TO DO:
Each line below needs to be printed again exactly.

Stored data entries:
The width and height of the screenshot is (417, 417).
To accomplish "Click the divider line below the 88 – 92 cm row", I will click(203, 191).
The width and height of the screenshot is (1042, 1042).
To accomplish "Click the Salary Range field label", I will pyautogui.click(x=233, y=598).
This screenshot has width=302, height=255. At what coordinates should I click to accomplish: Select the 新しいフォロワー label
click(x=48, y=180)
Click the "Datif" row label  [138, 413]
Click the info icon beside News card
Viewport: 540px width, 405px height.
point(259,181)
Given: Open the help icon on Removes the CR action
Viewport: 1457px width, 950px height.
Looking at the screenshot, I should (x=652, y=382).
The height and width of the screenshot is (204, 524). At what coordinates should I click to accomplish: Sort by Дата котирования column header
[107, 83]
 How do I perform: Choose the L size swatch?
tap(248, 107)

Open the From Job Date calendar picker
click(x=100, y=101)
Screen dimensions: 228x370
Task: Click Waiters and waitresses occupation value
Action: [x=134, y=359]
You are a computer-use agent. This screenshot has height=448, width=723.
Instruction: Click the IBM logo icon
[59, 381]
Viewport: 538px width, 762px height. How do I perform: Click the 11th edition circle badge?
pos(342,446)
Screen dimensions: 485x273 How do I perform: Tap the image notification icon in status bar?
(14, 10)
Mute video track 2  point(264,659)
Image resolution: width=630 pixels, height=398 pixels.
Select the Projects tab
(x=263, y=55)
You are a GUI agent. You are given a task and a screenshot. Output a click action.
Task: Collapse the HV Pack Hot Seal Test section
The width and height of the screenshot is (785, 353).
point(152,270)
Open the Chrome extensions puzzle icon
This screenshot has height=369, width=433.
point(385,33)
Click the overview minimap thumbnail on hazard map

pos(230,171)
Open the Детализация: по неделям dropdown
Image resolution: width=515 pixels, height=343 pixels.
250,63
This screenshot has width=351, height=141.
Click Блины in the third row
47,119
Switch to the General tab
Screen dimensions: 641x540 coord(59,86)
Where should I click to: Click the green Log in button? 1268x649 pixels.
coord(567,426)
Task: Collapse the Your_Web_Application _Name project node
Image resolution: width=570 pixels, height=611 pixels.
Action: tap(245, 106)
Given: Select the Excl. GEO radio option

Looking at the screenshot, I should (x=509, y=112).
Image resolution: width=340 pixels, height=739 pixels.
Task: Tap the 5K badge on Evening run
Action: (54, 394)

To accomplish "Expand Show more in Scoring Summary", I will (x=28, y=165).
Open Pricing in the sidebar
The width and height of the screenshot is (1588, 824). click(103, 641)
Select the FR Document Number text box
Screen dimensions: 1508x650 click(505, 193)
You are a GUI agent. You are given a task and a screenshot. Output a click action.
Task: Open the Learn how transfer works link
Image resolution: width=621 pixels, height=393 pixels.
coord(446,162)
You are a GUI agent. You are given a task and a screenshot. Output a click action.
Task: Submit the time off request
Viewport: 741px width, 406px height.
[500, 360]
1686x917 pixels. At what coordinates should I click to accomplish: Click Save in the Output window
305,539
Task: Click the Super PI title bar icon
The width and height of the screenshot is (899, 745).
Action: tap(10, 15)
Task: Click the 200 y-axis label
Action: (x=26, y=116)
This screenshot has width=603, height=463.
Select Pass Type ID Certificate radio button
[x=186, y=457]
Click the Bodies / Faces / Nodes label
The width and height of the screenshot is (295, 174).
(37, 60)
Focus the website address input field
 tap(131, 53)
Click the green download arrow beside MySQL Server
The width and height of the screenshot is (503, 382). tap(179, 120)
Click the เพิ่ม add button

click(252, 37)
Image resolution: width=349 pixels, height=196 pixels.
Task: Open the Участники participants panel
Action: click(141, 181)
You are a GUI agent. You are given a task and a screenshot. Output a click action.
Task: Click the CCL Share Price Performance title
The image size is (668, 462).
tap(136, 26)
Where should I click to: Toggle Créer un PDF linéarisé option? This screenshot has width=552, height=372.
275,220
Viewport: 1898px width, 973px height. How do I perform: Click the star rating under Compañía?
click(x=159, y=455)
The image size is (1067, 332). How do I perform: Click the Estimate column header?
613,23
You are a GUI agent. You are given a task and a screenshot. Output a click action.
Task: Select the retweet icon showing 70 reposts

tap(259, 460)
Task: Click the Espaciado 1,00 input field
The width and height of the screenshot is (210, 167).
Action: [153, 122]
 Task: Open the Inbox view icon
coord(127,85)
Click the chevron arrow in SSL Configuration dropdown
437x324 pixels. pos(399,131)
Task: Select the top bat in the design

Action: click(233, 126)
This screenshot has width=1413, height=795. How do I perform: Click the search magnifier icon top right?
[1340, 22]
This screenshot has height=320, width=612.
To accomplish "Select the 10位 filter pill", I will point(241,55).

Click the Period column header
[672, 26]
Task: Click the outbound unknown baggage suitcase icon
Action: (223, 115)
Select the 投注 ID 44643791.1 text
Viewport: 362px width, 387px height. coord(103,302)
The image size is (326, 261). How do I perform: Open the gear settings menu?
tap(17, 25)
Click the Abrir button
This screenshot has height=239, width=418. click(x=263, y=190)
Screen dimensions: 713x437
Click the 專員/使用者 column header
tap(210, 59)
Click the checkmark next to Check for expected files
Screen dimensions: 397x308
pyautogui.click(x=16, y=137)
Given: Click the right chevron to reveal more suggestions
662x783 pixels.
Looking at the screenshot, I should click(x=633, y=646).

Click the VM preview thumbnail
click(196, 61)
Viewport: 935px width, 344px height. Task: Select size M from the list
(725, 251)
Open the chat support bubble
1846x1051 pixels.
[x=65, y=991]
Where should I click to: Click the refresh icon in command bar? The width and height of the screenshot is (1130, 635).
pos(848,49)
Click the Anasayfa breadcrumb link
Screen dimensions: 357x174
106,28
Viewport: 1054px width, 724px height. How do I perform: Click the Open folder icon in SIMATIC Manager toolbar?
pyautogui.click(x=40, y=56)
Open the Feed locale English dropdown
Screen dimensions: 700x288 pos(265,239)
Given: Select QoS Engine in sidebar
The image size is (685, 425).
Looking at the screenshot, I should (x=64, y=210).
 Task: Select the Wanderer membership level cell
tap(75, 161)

RESPONSE AREA:
The width and height of the screenshot is (417, 417).
To accomplish "Click the divider line below the 88 – 92 cm row", I will click(203, 191).
The width and height of the screenshot is (1042, 1042).
To accomplish "Click the Salary Range field label", I will pyautogui.click(x=233, y=598).
This screenshot has width=302, height=255. At what coordinates should I click to accomplish: Select the 新しいフォロワー label
click(x=48, y=180)
Click the "Datif" row label  [138, 413]
Click the info icon beside News card
Viewport: 540px width, 405px height.
point(259,181)
Given: Open the help icon on Removes the CR action
Viewport: 1457px width, 950px height.
Looking at the screenshot, I should (x=652, y=382).
The height and width of the screenshot is (204, 524). At what coordinates should I click to accomplish: Sort by Дата котирования column header
[107, 83]
 How do I perform: Choose the L size swatch?
tap(248, 107)

Open the From Job Date calendar picker
click(x=100, y=101)
Screen dimensions: 228x370
Task: Click Waiters and waitresses occupation value
Action: [x=134, y=359]
You are a computer-use agent. This screenshot has height=448, width=723.
Instruction: Click the IBM logo icon
[59, 381]
Viewport: 538px width, 762px height. How do I perform: Click the 11th edition circle badge?
pos(342,446)
Screen dimensions: 485x273 How do I perform: Tap the image notification icon in status bar?
(14, 10)
Mute video track 2  point(264,659)
Image resolution: width=630 pixels, height=398 pixels.
Select the Projects tab
(x=263, y=55)
You are a GUI agent. You are given a task and a screenshot. Output a click action.
Task: Collapse the HV Pack Hot Seal Test section
The width and height of the screenshot is (785, 353).
point(152,270)
Open the Chrome extensions puzzle icon
This screenshot has height=369, width=433.
point(385,33)
Click the overview minimap thumbnail on hazard map

pos(230,171)
Open the Детализация: по неделям dropdown
Image resolution: width=515 pixels, height=343 pixels.
250,63
This screenshot has width=351, height=141.
Click Блины in the third row
47,119
Switch to the General tab
Screen dimensions: 641x540 coord(59,86)
Where should I click to: Click the green Log in button? 1268x649 pixels.
coord(567,426)
Task: Collapse the Your_Web_Application _Name project node
Image resolution: width=570 pixels, height=611 pixels.
Action: tap(245, 106)
Given: Select the Excl. GEO radio option

Looking at the screenshot, I should (x=509, y=112).
Image resolution: width=340 pixels, height=739 pixels.
Task: Tap the 5K badge on Evening run
Action: (54, 394)

To accomplish "Expand Show more in Scoring Summary", I will (x=28, y=165).
Open Pricing in the sidebar
The width and height of the screenshot is (1588, 824). click(103, 641)
Select the FR Document Number text box
Screen dimensions: 1508x650 click(505, 193)
You are a GUI agent. You are given a task and a screenshot. Output a click action.
Task: Open the Learn how transfer works link
Image resolution: width=621 pixels, height=393 pixels.
coord(446,162)
You are a GUI agent. You are given a task and a screenshot. Output a click action.
Task: Submit the time off request
Viewport: 741px width, 406px height.
[500, 360]
1686x917 pixels. At what coordinates should I click to accomplish: Click Save in the Output window
305,539
Task: Click the Super PI title bar icon
The width and height of the screenshot is (899, 745).
Action: tap(10, 15)
Task: Click the 200 y-axis label
Action: (x=26, y=116)
This screenshot has width=603, height=463.
Select Pass Type ID Certificate radio button
[x=186, y=457]
Click the Bodies / Faces / Nodes label
The width and height of the screenshot is (295, 174).
(37, 60)
Focus the website address input field
 tap(131, 53)
Click the green download arrow beside MySQL Server
The width and height of the screenshot is (503, 382). tap(179, 120)
Click the เพิ่ม add button

click(252, 37)
Image resolution: width=349 pixels, height=196 pixels.
Task: Open the Участники participants panel
Action: click(141, 181)
You are a GUI agent. You are given a task and a screenshot. Output a click action.
Task: Click the CCL Share Price Performance title
The image size is (668, 462).
tap(136, 26)
Where should I click to: Toggle Créer un PDF linéarisé option? This screenshot has width=552, height=372.
275,220
Viewport: 1898px width, 973px height. How do I perform: Click the star rating under Compañía?
click(x=159, y=455)
The image size is (1067, 332). How do I perform: Click the Estimate column header?
613,23
You are a GUI agent. You are given a task and a screenshot. Output a click action.
Task: Select the retweet icon showing 70 reposts

tap(259, 460)
Task: Click the Espaciado 1,00 input field
The width and height of the screenshot is (210, 167).
Action: [153, 122]
 Task: Open the Inbox view icon
coord(127,85)
Click the chevron arrow in SSL Configuration dropdown
437x324 pixels. pos(399,131)
Task: Select the top bat in the design

Action: click(233, 126)
This screenshot has width=1413, height=795. How do I perform: Click the search magnifier icon top right?
[1340, 22]
This screenshot has height=320, width=612.
To accomplish "Select the 10位 filter pill", I will point(241,55).

Click the Period column header
[672, 26]
Task: Click the outbound unknown baggage suitcase icon
Action: (223, 115)
Select the 投注 ID 44643791.1 text
Viewport: 362px width, 387px height. coord(103,302)
The image size is (326, 261). How do I perform: Open the gear settings menu?
tap(17, 25)
Click the Abrir button
This screenshot has height=239, width=418. click(x=263, y=190)
Screen dimensions: 713x437
Click the 專員/使用者 column header
tap(210, 59)
Click the checkmark next to Check for expected files
Screen dimensions: 397x308
pyautogui.click(x=16, y=137)
Given: Click the right chevron to reveal more suggestions
662x783 pixels.
Looking at the screenshot, I should click(x=633, y=646).

Click the VM preview thumbnail
click(196, 61)
Viewport: 935px width, 344px height. Task: Select size M from the list
(725, 251)
Open the chat support bubble
1846x1051 pixels.
[x=65, y=991]
Where should I click to: Click the refresh icon in command bar? The width and height of the screenshot is (1130, 635).
pos(848,49)
Click the Anasayfa breadcrumb link
Screen dimensions: 357x174
106,28
Viewport: 1054px width, 724px height. How do I perform: Click the Open folder icon in SIMATIC Manager toolbar?
pyautogui.click(x=40, y=56)
Open the Feed locale English dropdown
Screen dimensions: 700x288 pos(265,239)
Given: Select QoS Engine in sidebar
The image size is (685, 425).
Looking at the screenshot, I should (x=64, y=210).
 Task: Select the Wanderer membership level cell
tap(75, 161)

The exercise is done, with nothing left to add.